The problem is that everytime new events are written to the monitored XML-file, Splunk re-indexes the entire file.
When i search for "index=internal sourcetype=splunkd component=watchedfile" I get the result "INFO WatchedFile - Checksum for seekptr didnt't match, will re-read the entire file=' /mnt/netappaudit/audit/auditsplunkaudit_last.xml'.
Other than that, the events are parsed correctly in Splunk.
Why is the entire file re-indexed everytime logs are written to the monitored XML-file?
Is it possible to get Splunk to only read events until the second last line?
When a new event is appended, are older events removed from the file as well? Or does the file keep growing?

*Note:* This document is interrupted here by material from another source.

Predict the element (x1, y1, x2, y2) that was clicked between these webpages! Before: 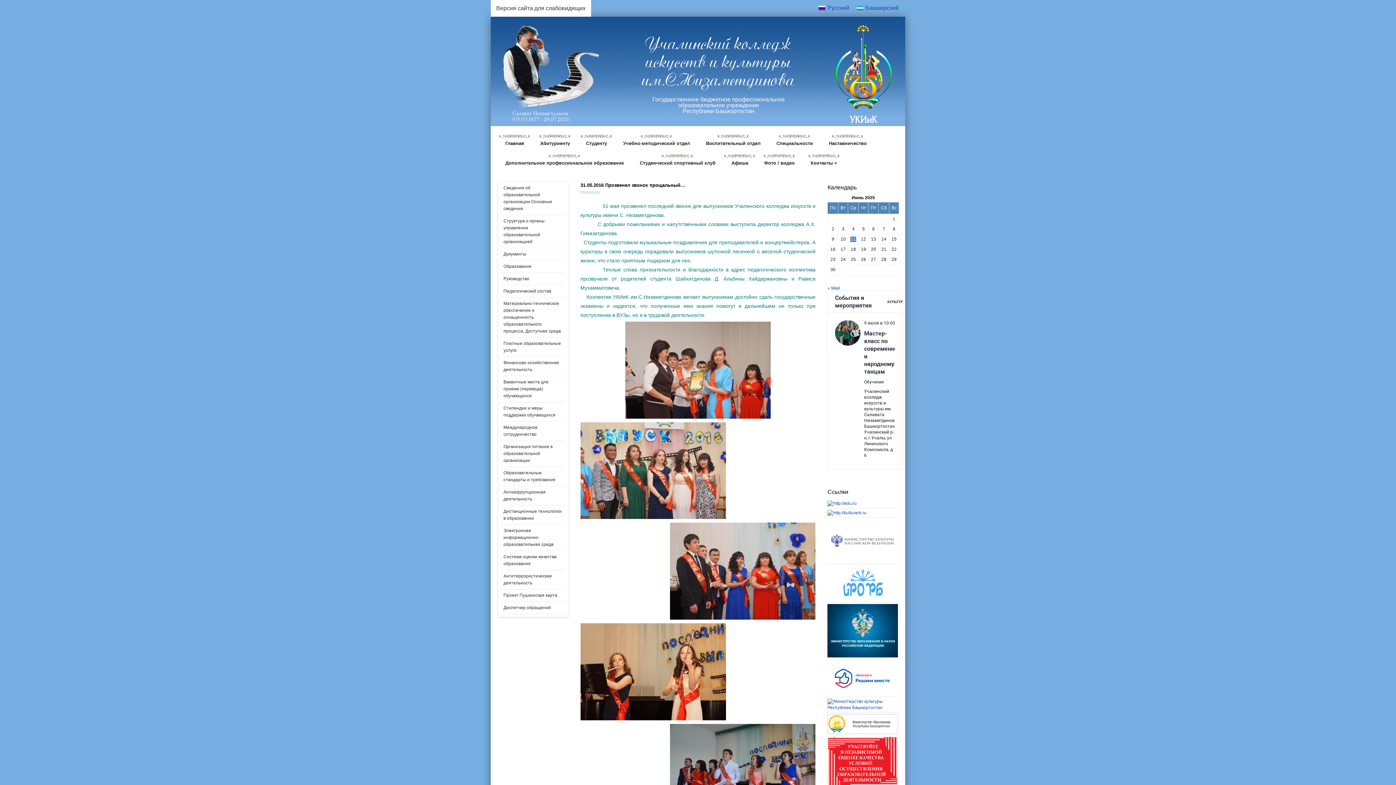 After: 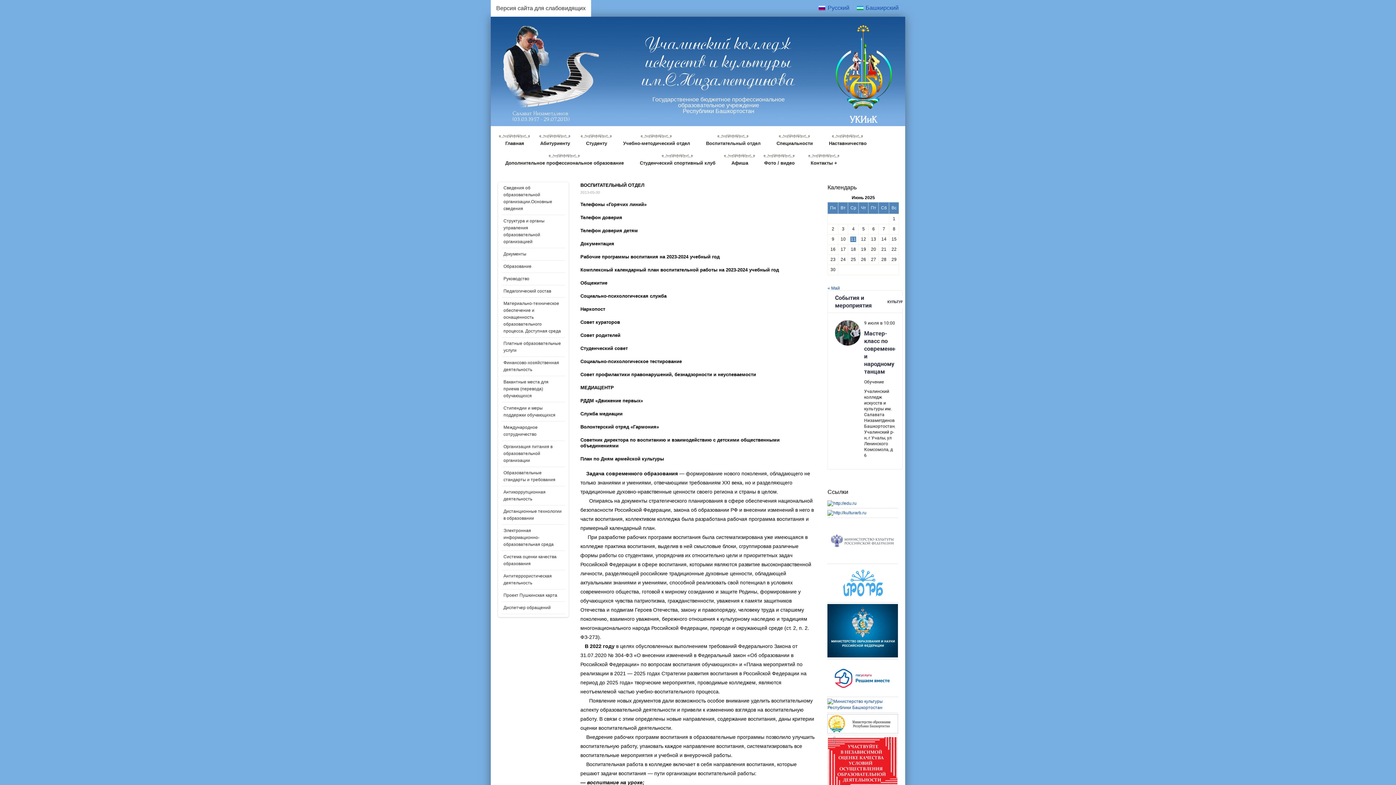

Can you please edit your question and put the content of the last line between ` characters?
I guess the file actually ends with some xml tag, but due to how this splunk answers forum works, anything like
<bla> disappears when it is not posted in code tags.
If the last line contains a closing XML tag, which shifts down, that is why splunk fails on that. Not sure if there is any way to fix that. Really weird logging format to be honest, can this not be configured differently? What kind of logs are we actually talking about?
Yes it is a closing XML-tag '/Events'. I will look if there is any way to change the logging format. The logs are NetApp security auditing logs.
Yeah, so that messes things up. Splunk keeps track of the last line it has read and expects new logs to be added after that. In your case, that last line is the line with
</Events>. When a new event is added, it is added on that same line and the
</Events> is shifted down. So splunk detects that the last line it had already read is now changed and that triggers re-reading the entire file.
I don't see any settings in inputs.conf that can change that behavior, so I guess looking at the data source to see if it can log in a different way is your best bet.
I've upgraded my comment to an answer, so you can accept it.